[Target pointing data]
┏━━

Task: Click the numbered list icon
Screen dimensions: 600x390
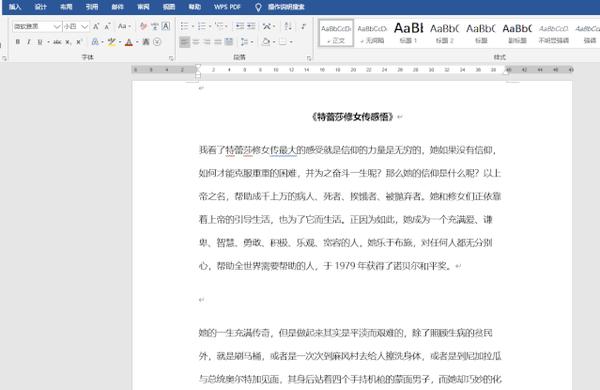Action: pyautogui.click(x=202, y=26)
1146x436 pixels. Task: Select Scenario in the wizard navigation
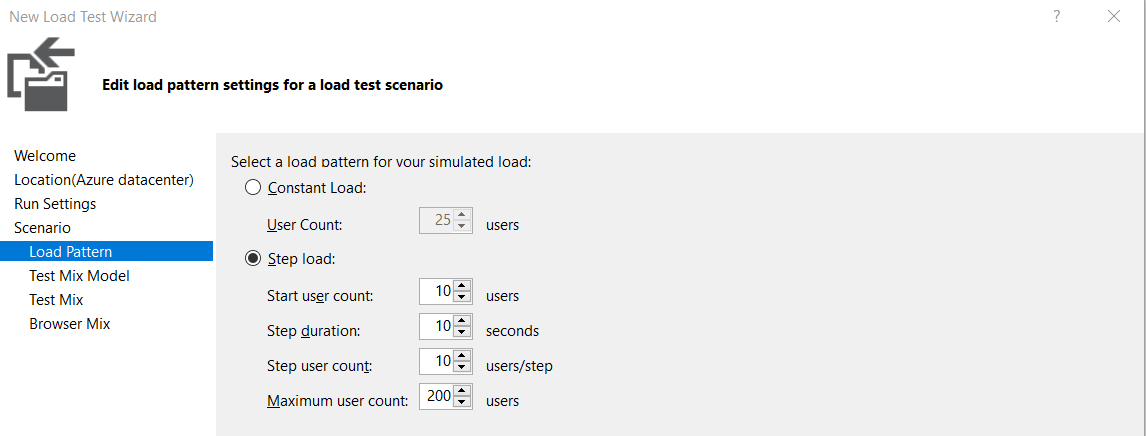click(x=42, y=228)
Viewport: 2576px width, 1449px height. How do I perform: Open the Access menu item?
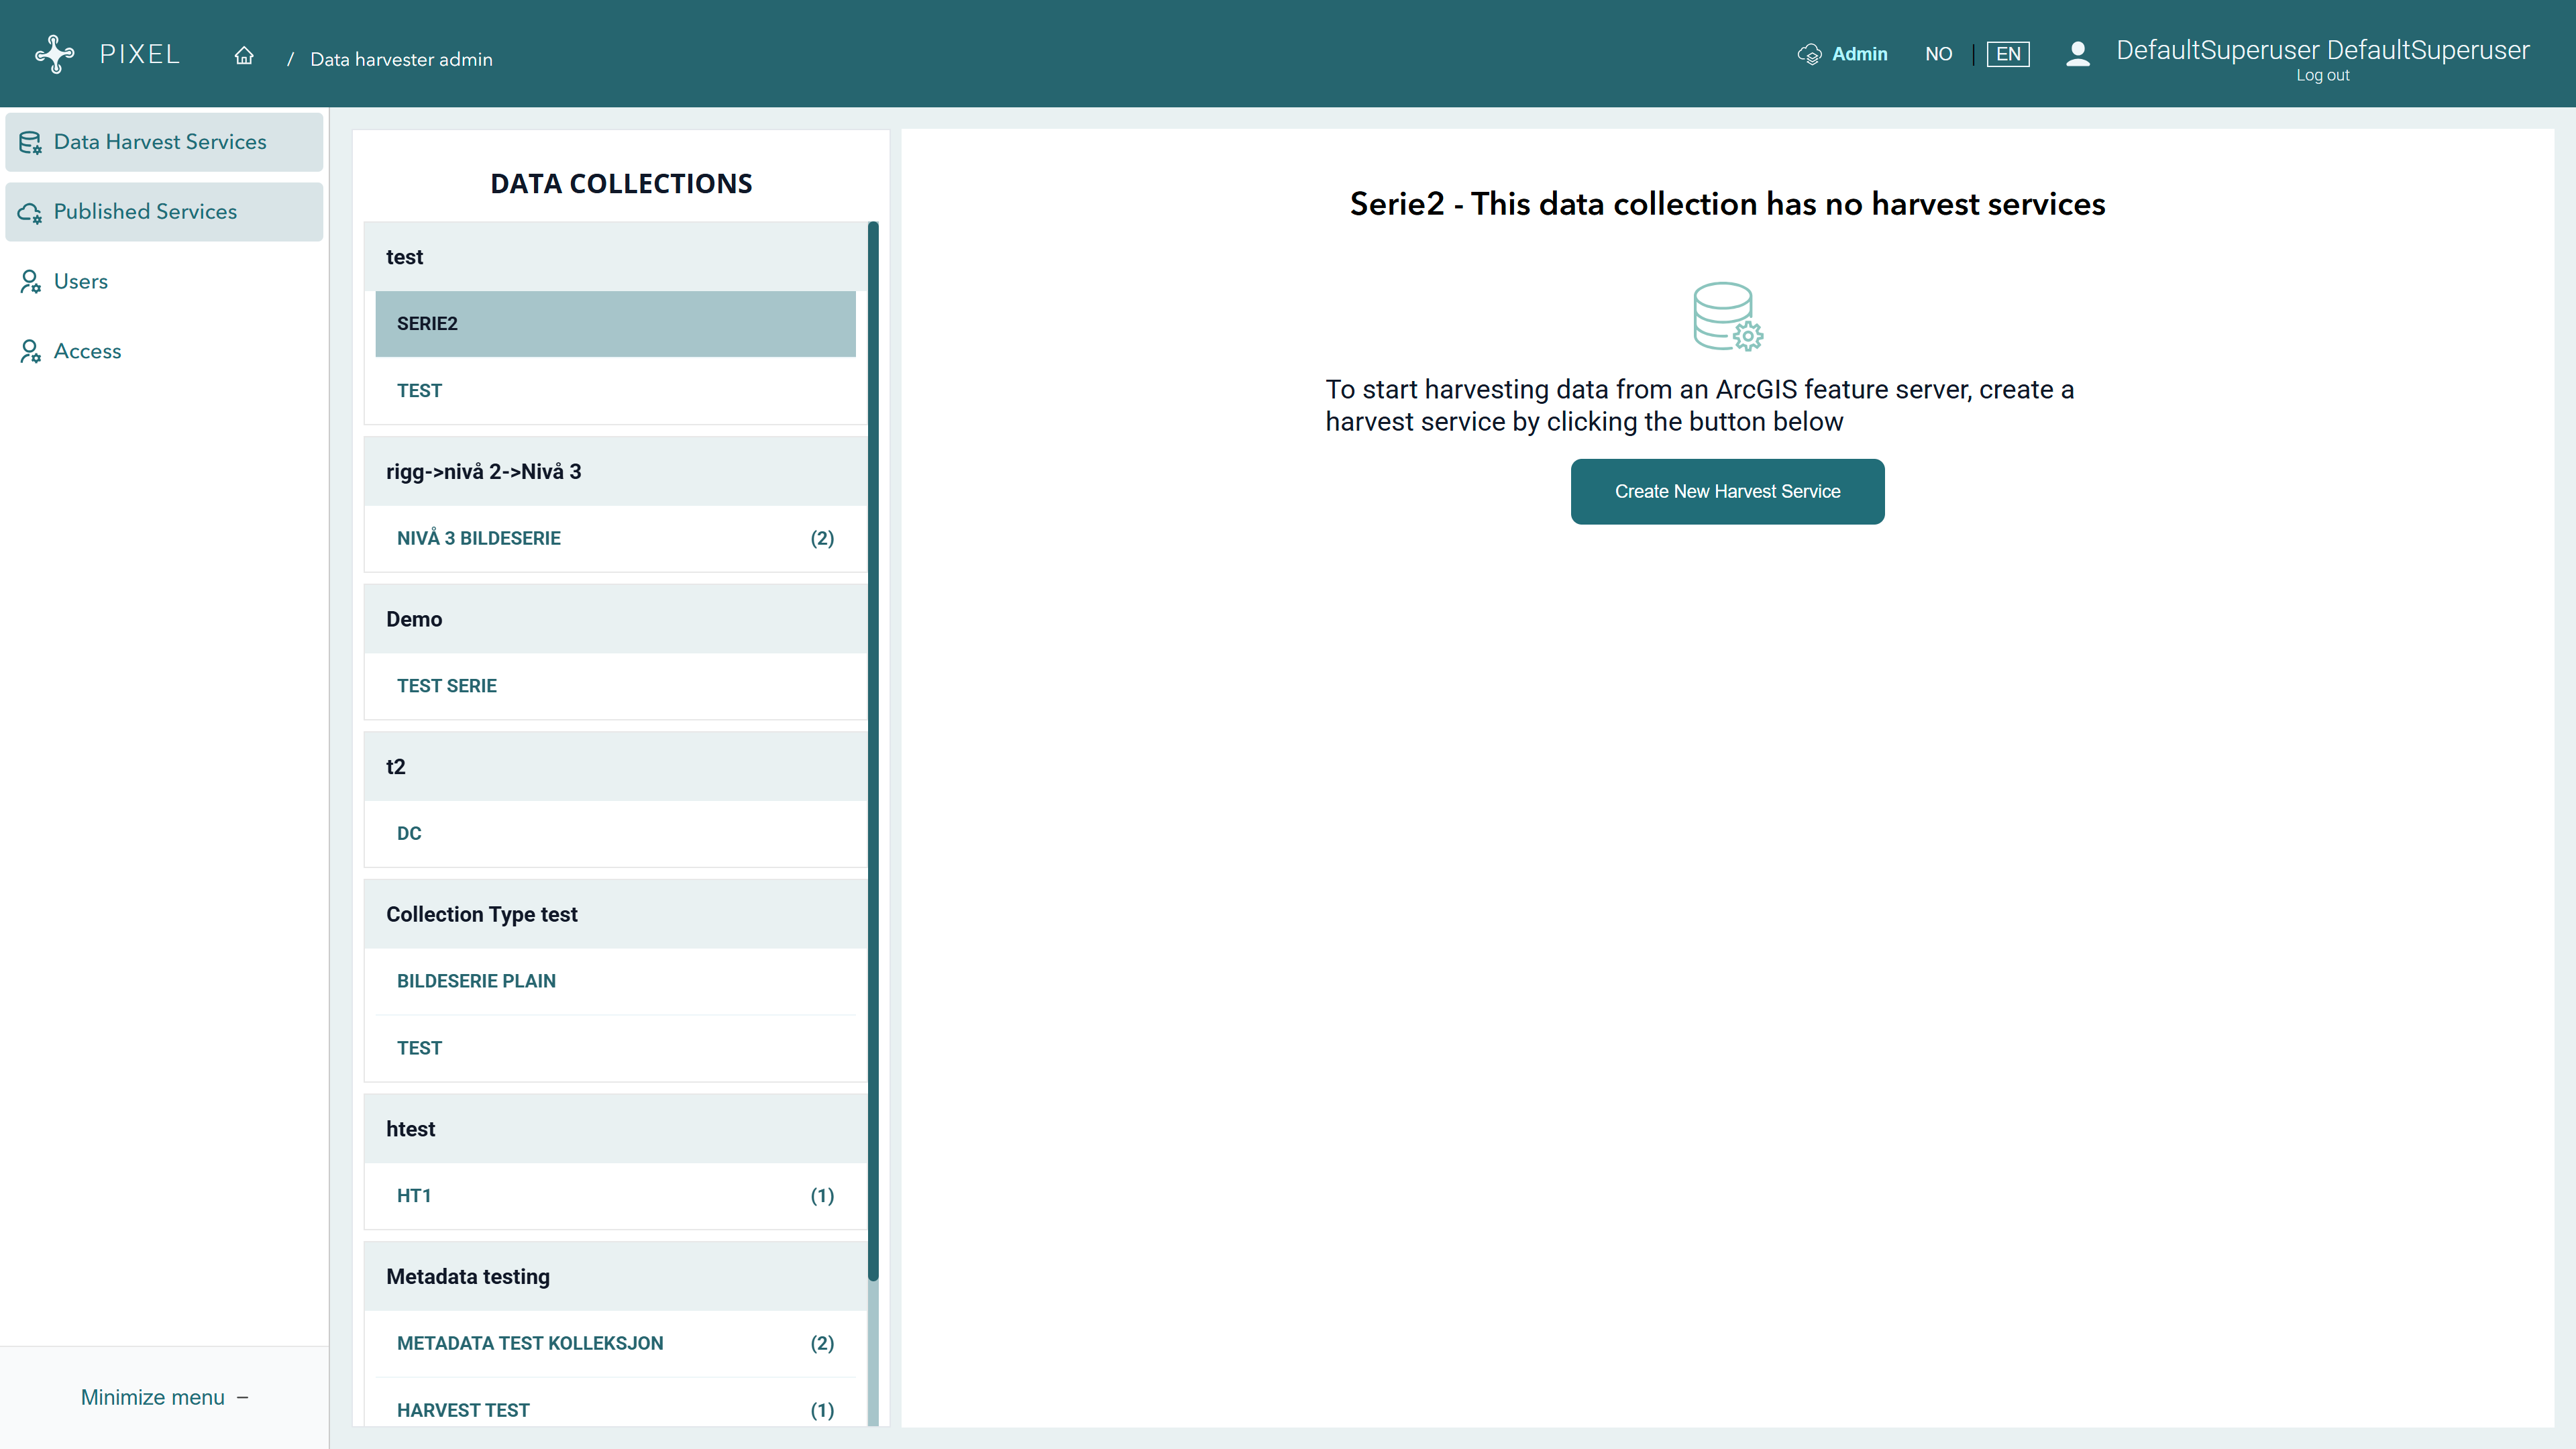(88, 352)
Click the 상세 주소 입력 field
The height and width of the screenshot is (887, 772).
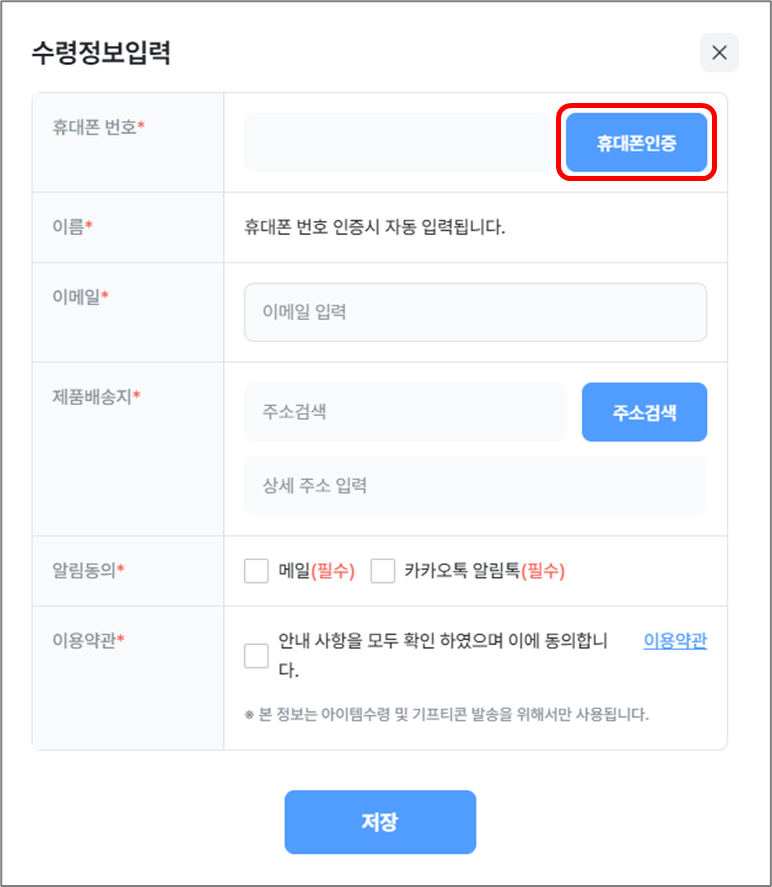tap(475, 486)
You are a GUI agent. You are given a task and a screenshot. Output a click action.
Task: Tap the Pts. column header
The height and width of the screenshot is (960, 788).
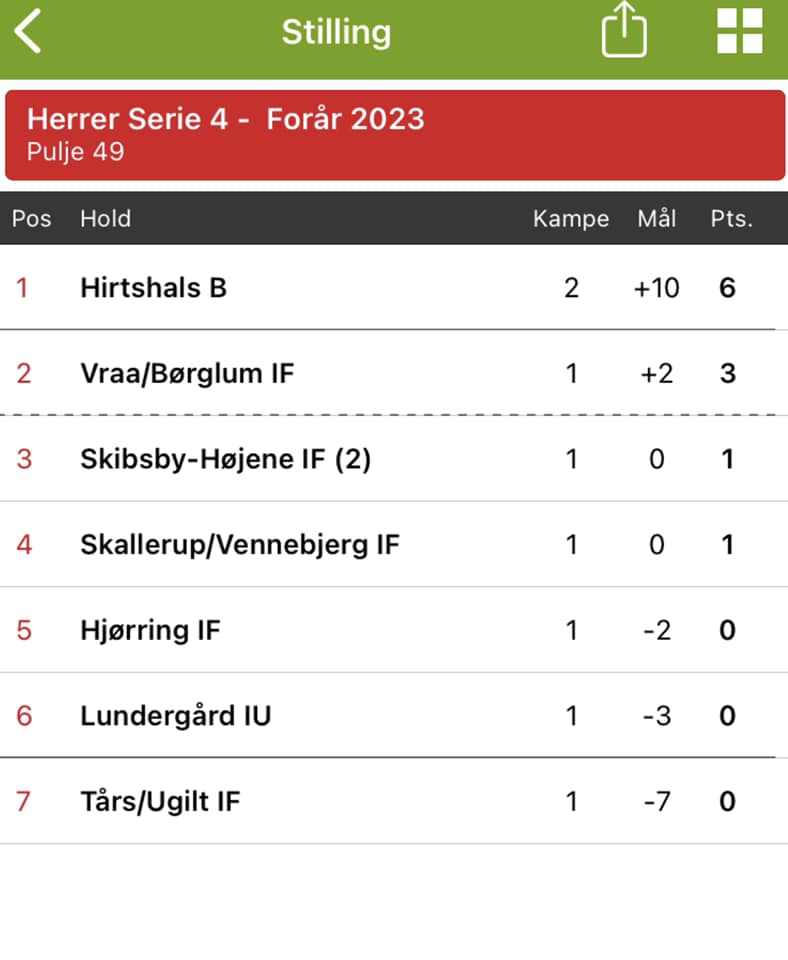(731, 218)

┗━━

▸ Task statement
Recast every line of the entries above as a numbered list, omitting blank lines. Leave the pictures out of the answer.

▸ Written answer
1. Task: Click the numbered list icon
2. Screen dimensions: 600x390
3. Action: pyautogui.click(x=202, y=26)
4. 1146x436 pixels. Task: Select Scenario in the wizard navigation
5. click(x=42, y=228)
6. Viewport: 2576px width, 1449px height. How do I perform: Open the Access menu item?
7. (88, 352)
8. Click the 상세 주소 입력 field
9. The height and width of the screenshot is (887, 772).
10. tap(475, 486)
11. You are a GUI agent. You are given a task and a screenshot. Output a click action.
12. Task: Tap the Pts. column header
13. The height and width of the screenshot is (960, 788).
14. (731, 218)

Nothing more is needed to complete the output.